### WHAT IS NEEDED
Output every line of the entries below verbatim, leaving out the pictures.

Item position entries
========

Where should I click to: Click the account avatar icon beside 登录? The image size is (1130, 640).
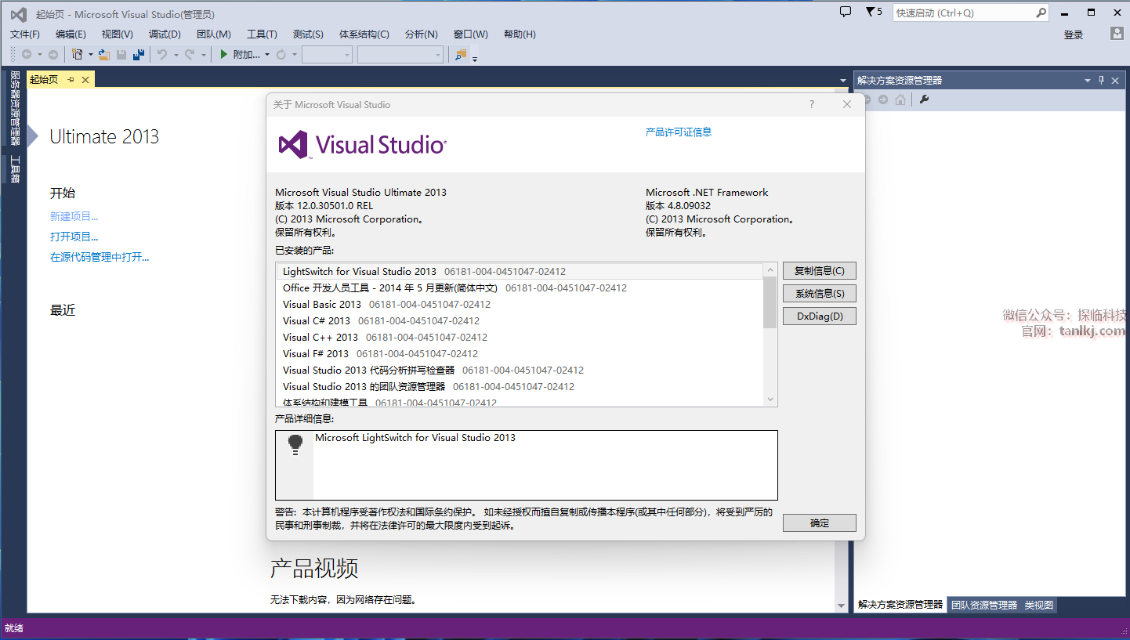(x=1117, y=34)
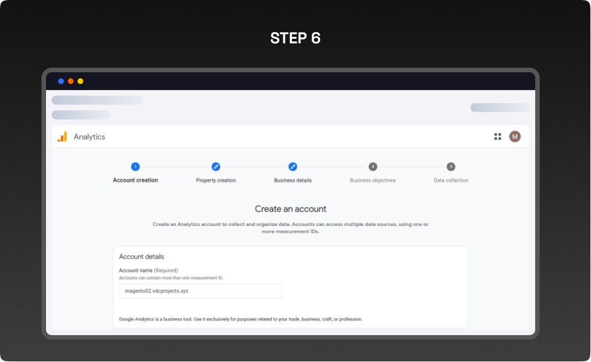The height and width of the screenshot is (362, 591).
Task: Jump to the Business details step label
Action: click(x=293, y=180)
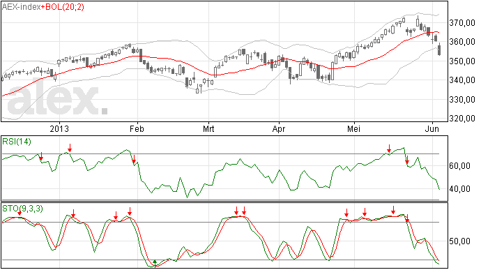This screenshot has height=270, width=481.
Task: Select the last red arrow in STO panel
Action: pyautogui.click(x=407, y=218)
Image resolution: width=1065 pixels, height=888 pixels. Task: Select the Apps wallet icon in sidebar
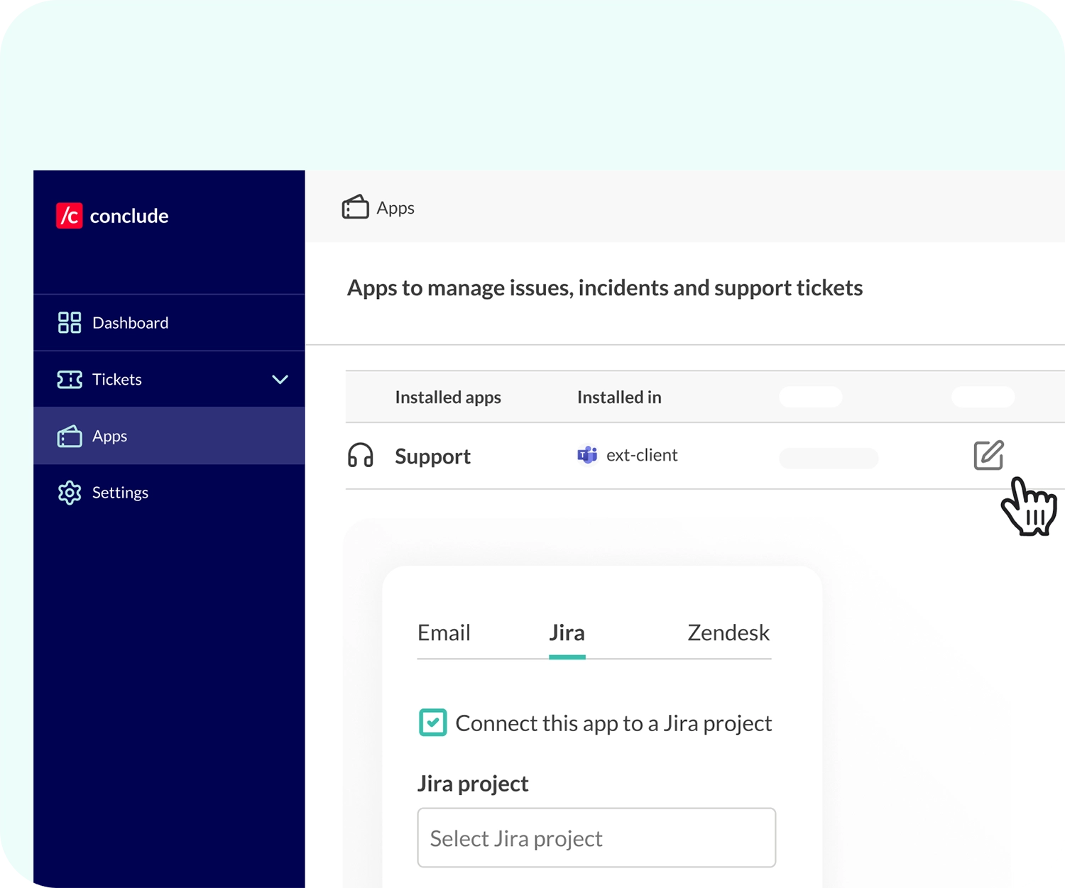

========

### TASK SOLUTION
Where should I click to: Click the account avatar icon beside 登录? The image size is (1130, 640).
(x=1117, y=34)
The height and width of the screenshot is (362, 591).
Task: Jump to the Business details step label
Action: click(x=293, y=180)
This screenshot has height=270, width=481.
Task: Select the last red arrow in STO panel
Action: pyautogui.click(x=407, y=218)
Image resolution: width=1065 pixels, height=888 pixels. Task: Select the Apps wallet icon in sidebar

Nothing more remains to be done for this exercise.